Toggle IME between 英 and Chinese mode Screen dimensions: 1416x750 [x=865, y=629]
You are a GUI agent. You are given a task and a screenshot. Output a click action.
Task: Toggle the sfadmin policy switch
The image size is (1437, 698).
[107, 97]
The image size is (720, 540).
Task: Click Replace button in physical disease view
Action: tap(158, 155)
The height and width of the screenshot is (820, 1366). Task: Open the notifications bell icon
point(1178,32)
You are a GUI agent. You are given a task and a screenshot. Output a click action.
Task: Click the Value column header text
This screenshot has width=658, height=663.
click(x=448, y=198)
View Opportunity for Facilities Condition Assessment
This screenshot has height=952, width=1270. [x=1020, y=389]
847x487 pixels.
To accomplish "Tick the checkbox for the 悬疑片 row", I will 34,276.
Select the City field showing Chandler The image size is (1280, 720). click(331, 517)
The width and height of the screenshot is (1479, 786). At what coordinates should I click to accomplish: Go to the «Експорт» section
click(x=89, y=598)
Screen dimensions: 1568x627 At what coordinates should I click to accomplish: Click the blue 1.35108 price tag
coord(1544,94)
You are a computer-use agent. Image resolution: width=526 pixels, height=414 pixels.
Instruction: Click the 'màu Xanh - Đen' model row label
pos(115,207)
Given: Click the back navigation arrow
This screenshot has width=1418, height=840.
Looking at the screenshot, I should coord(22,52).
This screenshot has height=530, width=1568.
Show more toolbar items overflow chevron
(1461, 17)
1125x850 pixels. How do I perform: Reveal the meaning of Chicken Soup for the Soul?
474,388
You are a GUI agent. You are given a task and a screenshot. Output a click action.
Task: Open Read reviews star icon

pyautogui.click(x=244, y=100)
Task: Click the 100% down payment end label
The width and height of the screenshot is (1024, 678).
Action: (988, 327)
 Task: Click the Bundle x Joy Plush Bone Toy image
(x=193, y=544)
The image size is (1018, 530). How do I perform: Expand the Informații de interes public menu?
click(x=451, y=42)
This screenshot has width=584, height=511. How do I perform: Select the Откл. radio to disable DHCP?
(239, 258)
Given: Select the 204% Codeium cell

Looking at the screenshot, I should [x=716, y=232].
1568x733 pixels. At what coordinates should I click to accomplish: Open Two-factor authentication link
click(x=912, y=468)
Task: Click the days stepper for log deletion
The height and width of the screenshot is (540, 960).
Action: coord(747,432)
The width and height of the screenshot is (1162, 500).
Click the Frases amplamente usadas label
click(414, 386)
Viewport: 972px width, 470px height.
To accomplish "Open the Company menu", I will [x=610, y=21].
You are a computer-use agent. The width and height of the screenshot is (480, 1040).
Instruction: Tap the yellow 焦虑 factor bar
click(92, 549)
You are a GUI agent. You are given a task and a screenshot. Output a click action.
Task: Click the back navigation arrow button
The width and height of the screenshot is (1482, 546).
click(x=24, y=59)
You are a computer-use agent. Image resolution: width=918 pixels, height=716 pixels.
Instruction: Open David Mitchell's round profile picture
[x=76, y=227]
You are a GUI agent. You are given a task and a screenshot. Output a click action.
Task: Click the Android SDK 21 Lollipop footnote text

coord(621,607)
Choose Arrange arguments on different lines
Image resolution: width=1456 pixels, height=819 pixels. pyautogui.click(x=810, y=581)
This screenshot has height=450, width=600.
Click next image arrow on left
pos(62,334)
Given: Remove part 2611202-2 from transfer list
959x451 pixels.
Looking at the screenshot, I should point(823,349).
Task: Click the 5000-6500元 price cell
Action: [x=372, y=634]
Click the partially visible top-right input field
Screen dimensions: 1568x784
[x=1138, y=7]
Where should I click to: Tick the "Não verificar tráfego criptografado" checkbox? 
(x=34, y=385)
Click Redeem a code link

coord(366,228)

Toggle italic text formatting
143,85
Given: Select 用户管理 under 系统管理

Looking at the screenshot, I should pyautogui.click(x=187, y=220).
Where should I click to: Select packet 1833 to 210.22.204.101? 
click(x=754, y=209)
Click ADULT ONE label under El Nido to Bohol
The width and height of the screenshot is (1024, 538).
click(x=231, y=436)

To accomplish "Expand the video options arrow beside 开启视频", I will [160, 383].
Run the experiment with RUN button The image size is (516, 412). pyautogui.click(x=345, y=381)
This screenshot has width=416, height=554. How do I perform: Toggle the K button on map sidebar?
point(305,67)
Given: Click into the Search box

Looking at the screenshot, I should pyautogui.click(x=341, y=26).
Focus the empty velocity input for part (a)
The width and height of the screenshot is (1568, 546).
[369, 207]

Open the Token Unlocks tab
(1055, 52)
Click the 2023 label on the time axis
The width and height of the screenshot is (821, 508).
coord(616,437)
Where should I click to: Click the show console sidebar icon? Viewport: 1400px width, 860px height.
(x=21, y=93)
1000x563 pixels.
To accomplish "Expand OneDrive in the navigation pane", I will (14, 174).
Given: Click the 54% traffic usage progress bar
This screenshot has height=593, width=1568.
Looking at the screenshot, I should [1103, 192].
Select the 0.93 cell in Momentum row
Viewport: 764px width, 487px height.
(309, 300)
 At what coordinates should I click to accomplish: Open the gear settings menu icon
══════
[Problem to solve]
Please render every line of the material above as a Markdown table with the columns "Row" and "Line", numbering the rows and leaving out blank lines.

[Final result]
| Row | Line |
|---|---|
| 1 | Toggle IME between 英 and Chinese mode Screen dimensions: 1416x750 [x=865, y=629] |
| 2 | You are a GUI agent. You are given a task and a screenshot. Output a click action. |
| 3 | Task: Toggle the sfadmin policy switch |
| 4 | The image size is (1437, 698). |
| 5 | [107, 97] |
| 6 | The image size is (720, 540). |
| 7 | Task: Click Replace button in physical disease view |
| 8 | Action: tap(158, 155) |
| 9 | The height and width of the screenshot is (820, 1366). Task: Open the notifications bell icon |
| 10 | point(1178,32) |
| 11 | You are a GUI agent. You are given a task and a screenshot. Output a click action. |
| 12 | Task: Click the Value column header text |
| 13 | This screenshot has width=658, height=663. |
| 14 | click(x=448, y=198) |
| 15 | View Opportunity for Facilities Condition Assessment |
| 16 | This screenshot has height=952, width=1270. [x=1020, y=389] |
| 17 | 847x487 pixels. |
| 18 | To accomplish "Tick the checkbox for the 悬疑片 row", I will 34,276. |
| 19 | Select the City field showing Chandler The image size is (1280, 720). click(331, 517) |
| 20 | The width and height of the screenshot is (1479, 786). At what coordinates should I click to accomplish: Go to the «Експорт» section |
| 21 | click(x=89, y=598) |
| 22 | Screen dimensions: 1568x627 At what coordinates should I click to accomplish: Click the blue 1.35108 price tag |
| 23 | coord(1544,94) |
| 24 | You are a computer-use agent. Image resolution: width=526 pixels, height=414 pixels. |
| 25 | Instruction: Click the 'màu Xanh - Đen' model row label |
| 26 | pos(115,207) |
| 27 | Given: Click the back navigation arrow |
| 28 | This screenshot has width=1418, height=840. |
| 29 | Looking at the screenshot, I should coord(22,52). |
| 30 | This screenshot has height=530, width=1568. |
| 31 | Show more toolbar items overflow chevron |
| 32 | (1461, 17) |
| 33 | 1125x850 pixels. How do I perform: Reveal the meaning of Chicken Soup for the Soul? |
| 34 | 474,388 |
| 35 | You are a GUI agent. You are given a task and a screenshot. Output a click action. |
| 36 | Task: Open Read reviews star icon |
| 37 | pyautogui.click(x=244, y=100) |
| 38 | Task: Click the 100% down payment end label |
| 39 | The width and height of the screenshot is (1024, 678). |
| 40 | Action: (988, 327) |
| 41 |  Task: Click the Bundle x Joy Plush Bone Toy image |
| 42 | (x=193, y=544) |
| 43 | The image size is (1018, 530). How do I perform: Expand the Informații de interes public menu? |
| 44 | click(x=451, y=42) |
| 45 | This screenshot has width=584, height=511. How do I perform: Select the Откл. radio to disable DHCP? |
| 46 | (239, 258) |
| 47 | Given: Select the 204% Codeium cell |
| 48 | Looking at the screenshot, I should [x=716, y=232]. |
| 49 | 1568x733 pixels. At what coordinates should I click to accomplish: Open Two-factor authentication link |
| 50 | click(x=912, y=468) |
| 51 | Task: Click the days stepper for log deletion |
| 52 | The height and width of the screenshot is (540, 960). |
| 53 | Action: coord(747,432) |
| 54 | The width and height of the screenshot is (1162, 500). |
| 55 | Click the Frases amplamente usadas label |
| 56 | click(414, 386) |
| 57 | Viewport: 972px width, 470px height. |
| 58 | To accomplish "Open the Company menu", I will [x=610, y=21]. |
| 59 | You are a computer-use agent. The width and height of the screenshot is (480, 1040). |
| 60 | Instruction: Tap the yellow 焦虑 factor bar |
| 61 | click(92, 549) |
| 62 | You are a GUI agent. You are given a task and a screenshot. Output a click action. |
| 63 | Task: Click the back navigation arrow button |
| 64 | The width and height of the screenshot is (1482, 546). |
| 65 | click(x=24, y=59) |
| 66 | You are a computer-use agent. Image resolution: width=918 pixels, height=716 pixels. |
| 67 | Instruction: Open David Mitchell's round profile picture |
| 68 | [x=76, y=227] |
| 69 | You are a GUI agent. You are given a task and a screenshot. Output a click action. |
| 70 | Task: Click the Android SDK 21 Lollipop footnote text |
| 71 | coord(621,607) |
| 72 | Choose Arrange arguments on different lines |
| 73 | Image resolution: width=1456 pixels, height=819 pixels. pyautogui.click(x=810, y=581) |
| 74 | This screenshot has height=450, width=600. |
| 75 | Click next image arrow on left |
| 76 | pos(62,334) |
| 77 | Given: Remove part 2611202-2 from transfer list |
| 78 | 959x451 pixels. |
| 79 | Looking at the screenshot, I should point(823,349). |
| 80 | Task: Click the 5000-6500元 price cell |
| 81 | Action: [x=372, y=634] |
| 82 | Click the partially visible top-right input field |
| 83 | Screen dimensions: 1568x784 |
| 84 | [x=1138, y=7] |
| 85 | Where should I click to: Tick the "Não verificar tráfego criptografado" checkbox?  |
| 86 | (x=34, y=385) |
| 87 | Click Redeem a code link |
| 88 | coord(366,228) |
| 89 | Toggle italic text formatting |
| 90 | 143,85 |
| 91 | Given: Select 用户管理 under 系统管理 |
| 92 | Looking at the screenshot, I should pyautogui.click(x=187, y=220). |
| 93 | Where should I click to: Select packet 1833 to 210.22.204.101?  |
| 94 | click(x=754, y=209) |
| 95 | Click ADULT ONE label under El Nido to Bohol |
| 96 | The width and height of the screenshot is (1024, 538). |
| 97 | click(x=231, y=436) |
| 98 | To accomplish "Expand the video options arrow beside 开启视频", I will [160, 383]. |
| 99 | Run the experiment with RUN button The image size is (516, 412). pyautogui.click(x=345, y=381) |
| 100 | This screenshot has width=416, height=554. How do I perform: Toggle the K button on map sidebar? |
| 101 | point(305,67) |
| 102 | Given: Click into the Search box |
| 103 | Looking at the screenshot, I should pyautogui.click(x=341, y=26). |
| 104 | Focus the empty velocity input for part (a) |
| 105 | The width and height of the screenshot is (1568, 546). |
| 106 | [369, 207] |
| 107 | Open the Token Unlocks tab |
| 108 | (1055, 52) |
| 109 | Click the 2023 label on the time axis |
| 110 | The width and height of the screenshot is (821, 508). |
| 111 | coord(616,437) |
| 112 | Where should I click to: Click the show console sidebar icon? Viewport: 1400px width, 860px height. |
| 113 | (x=21, y=93) |
| 114 | 1000x563 pixels. |
| 115 | To accomplish "Expand OneDrive in the navigation pane", I will (14, 174). |
| 116 | Given: Click the 54% traffic usage progress bar |
| 117 | This screenshot has height=593, width=1568. |
| 118 | Looking at the screenshot, I should [1103, 192]. |
| 119 | Select the 0.93 cell in Momentum row |
| 120 | Viewport: 764px width, 487px height. |
| 121 | (309, 300) |
| 122 |  At what coordinates should I click to accomplish: Open the gear settings menu icon |